◆ EXERCISE INSTRUCTIONS ◆
How do the lines below between the ones holding "Click the Google logo in translation credit" and "Given: Click the 容貌 92/100 attribute bar", inclusive, read? Give them again exactly, with no other lines.

◆ INFORMATION PROVIDED ◆
┏━━

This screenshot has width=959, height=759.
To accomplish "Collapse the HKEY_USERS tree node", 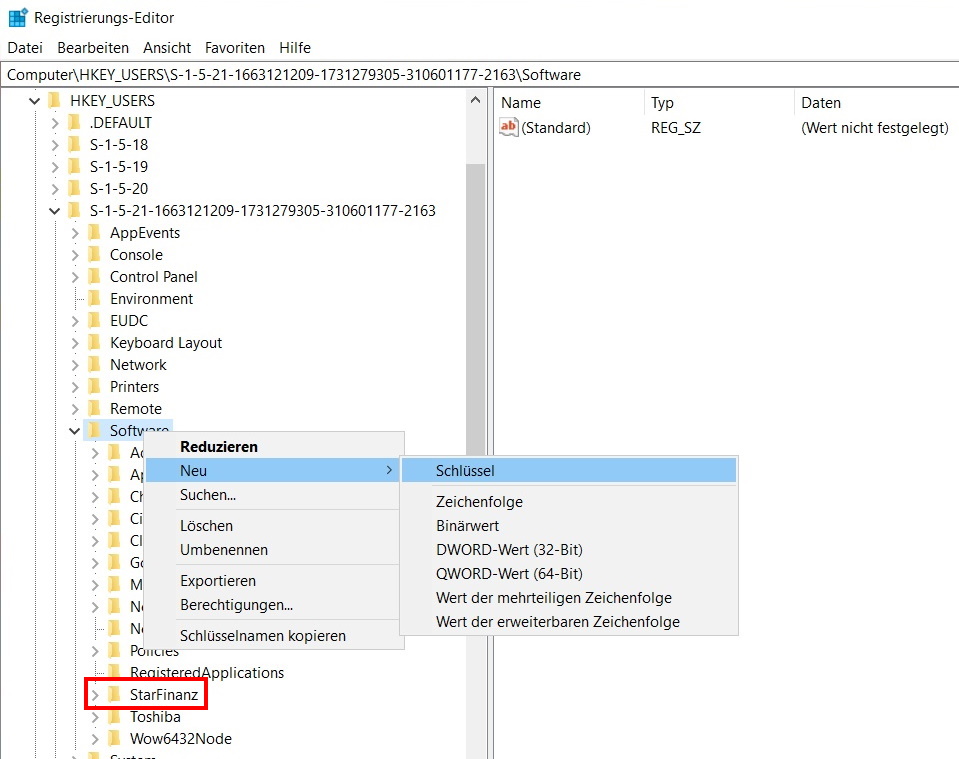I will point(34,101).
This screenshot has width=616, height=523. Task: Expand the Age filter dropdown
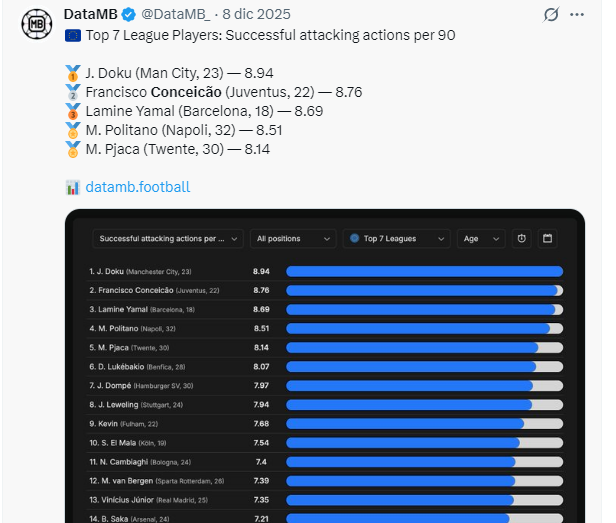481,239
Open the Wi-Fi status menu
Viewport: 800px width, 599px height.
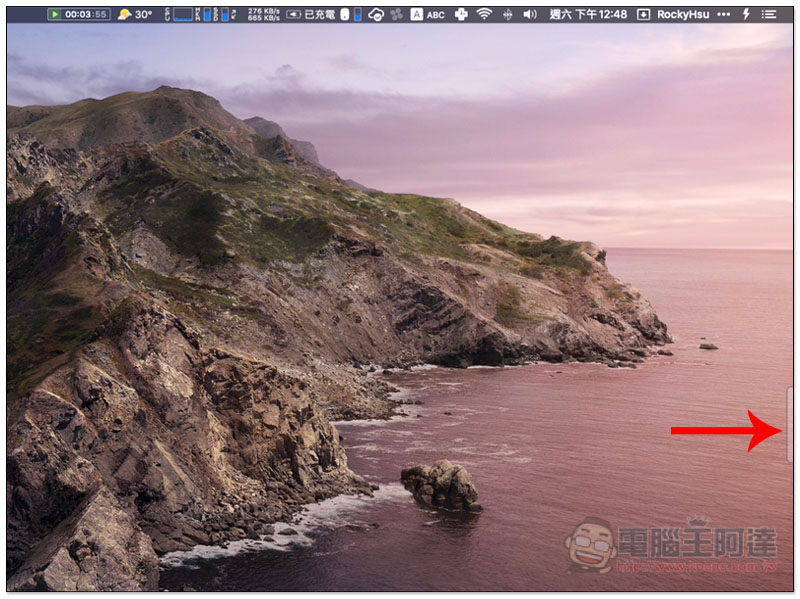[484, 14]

┗━━
┏━━

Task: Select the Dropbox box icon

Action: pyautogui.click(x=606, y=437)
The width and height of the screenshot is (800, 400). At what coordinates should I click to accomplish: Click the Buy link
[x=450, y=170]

┗━━
┏━━

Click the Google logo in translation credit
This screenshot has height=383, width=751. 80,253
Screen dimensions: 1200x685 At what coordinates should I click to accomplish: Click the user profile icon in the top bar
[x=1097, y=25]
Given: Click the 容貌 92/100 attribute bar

┗━━

◆ EXERCISE ANSWER ◆
Click the Google logo in translation credit
This screenshot has height=383, width=751. 80,253
Screen dimensions: 1200x685 At what coordinates should I click to accomplish: Click the user profile icon in the top bar
[x=1097, y=25]
Given: Click the 容貌 92/100 attribute bar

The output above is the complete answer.